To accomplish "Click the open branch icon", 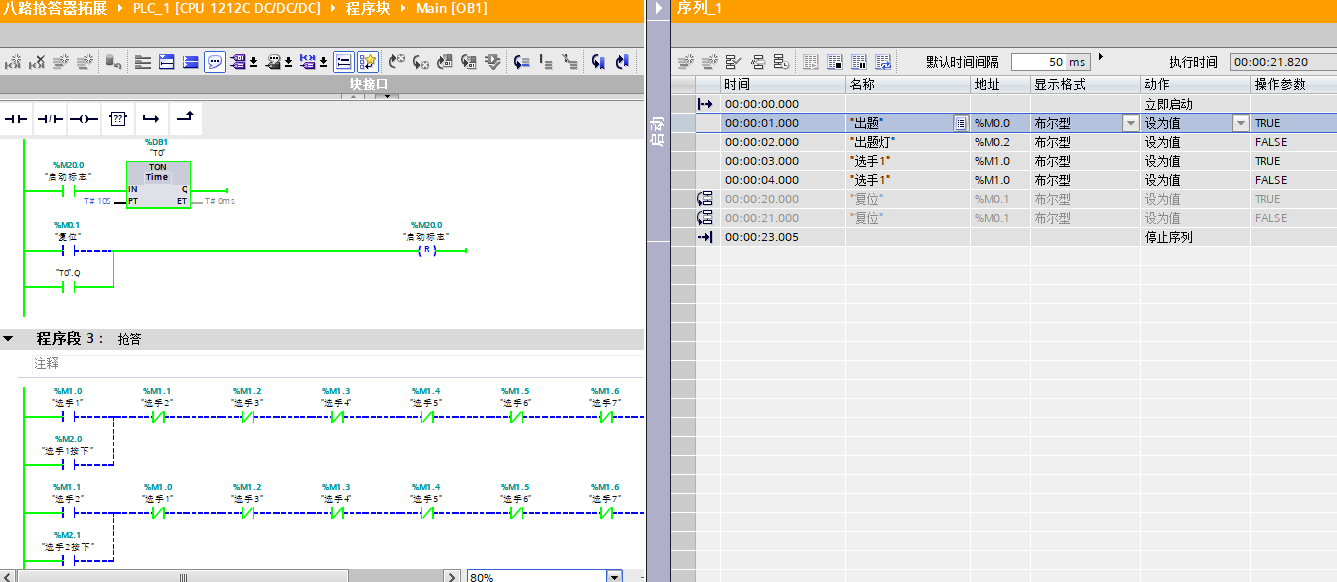I will 150,119.

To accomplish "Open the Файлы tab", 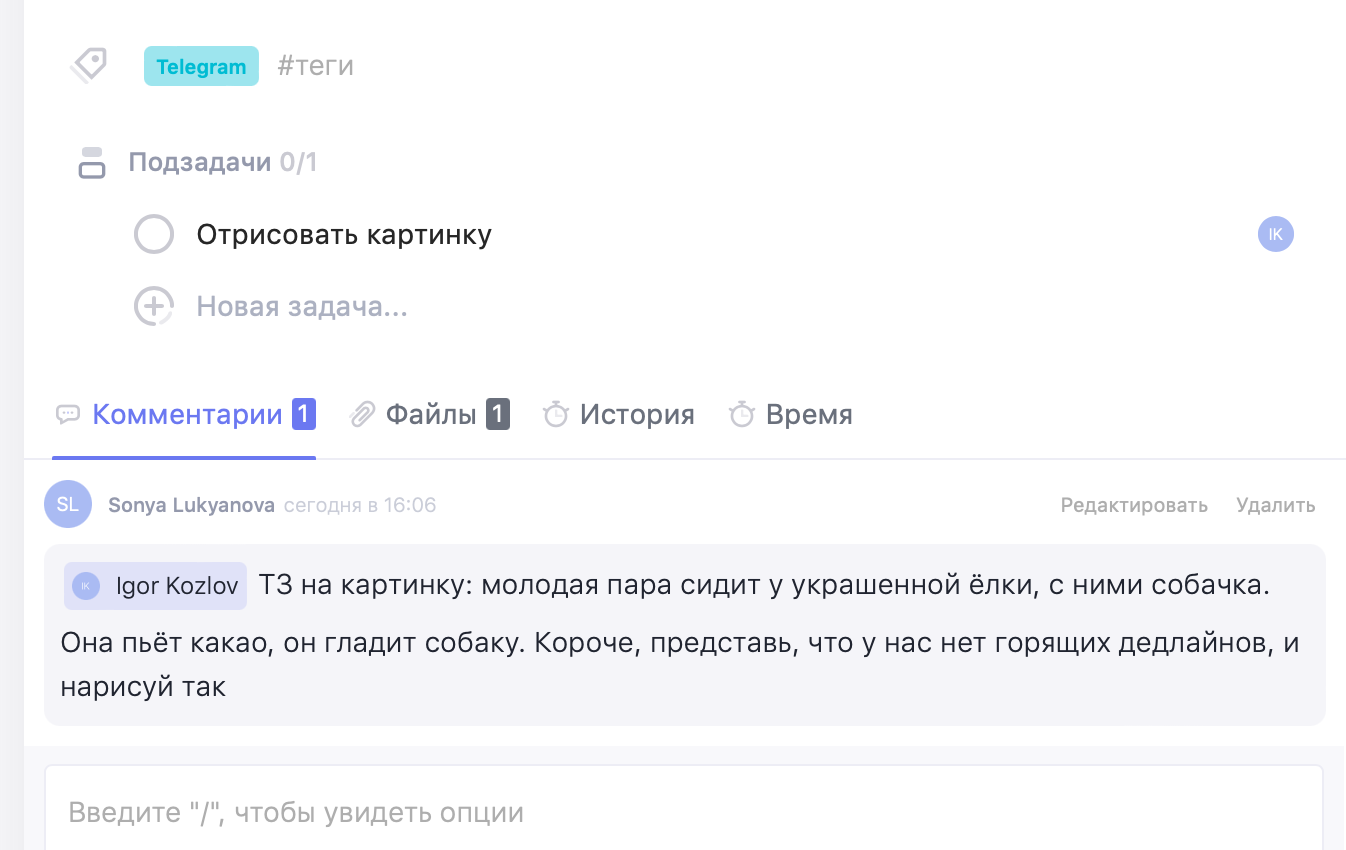I will pyautogui.click(x=431, y=414).
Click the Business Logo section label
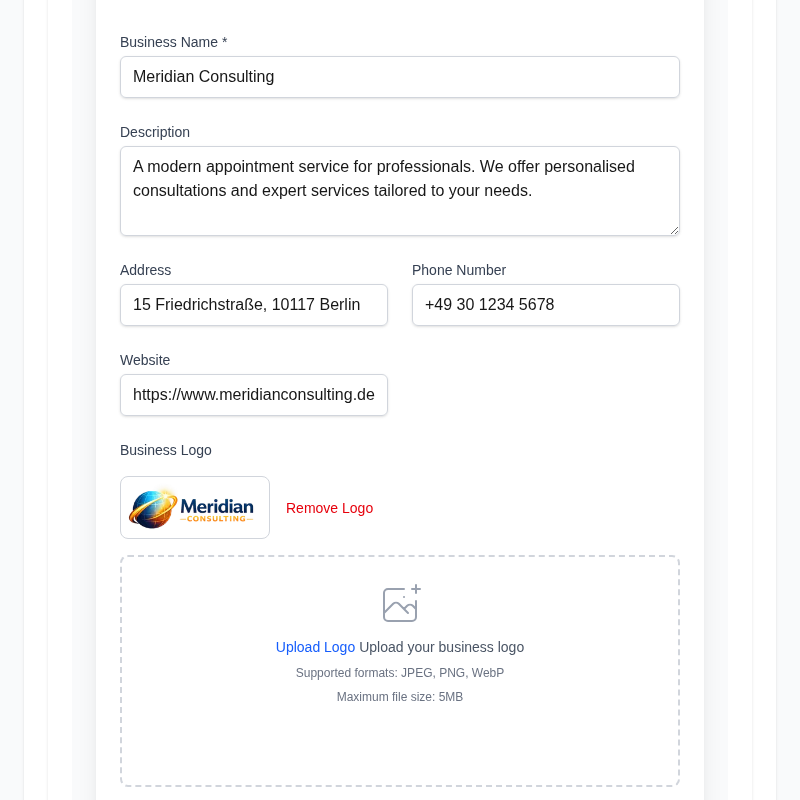Viewport: 800px width, 800px height. coord(166,450)
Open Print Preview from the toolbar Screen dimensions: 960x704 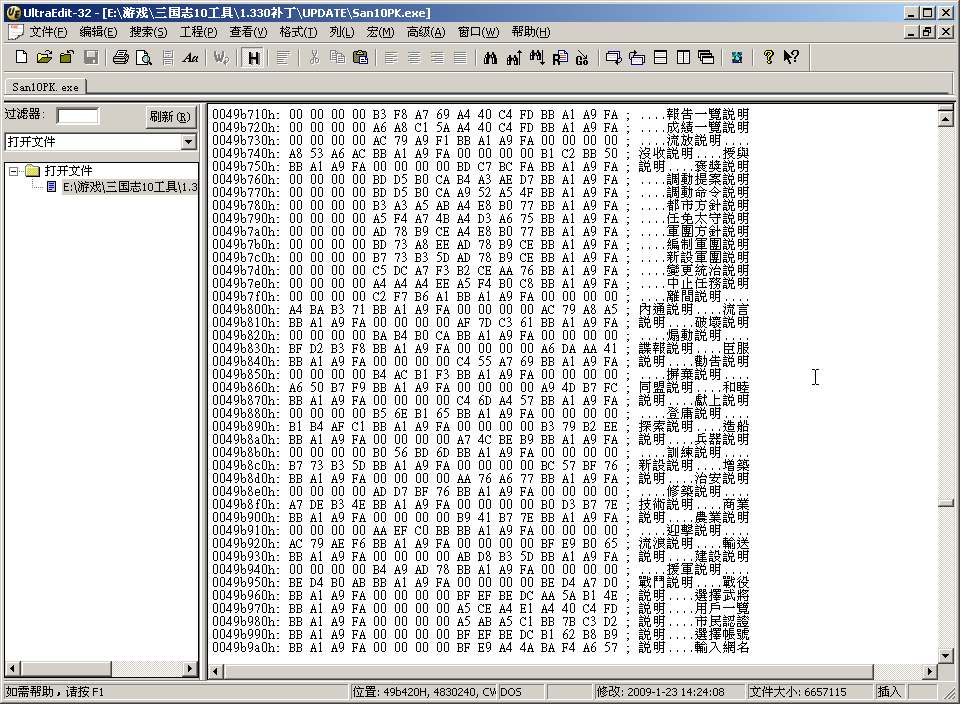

◇ ◇ ◇ ◇ ◇

Directions for this task: Reproduce the records verbatim from the line containing "Click the Business Logo section label" through the last line of the records, both ends included. Leave the pictures out.

The answer:
Click the Business Logo section label
Viewport: 800px width, 800px height. coord(166,450)
Open Print Preview from the toolbar Screen dimensions: 960x704 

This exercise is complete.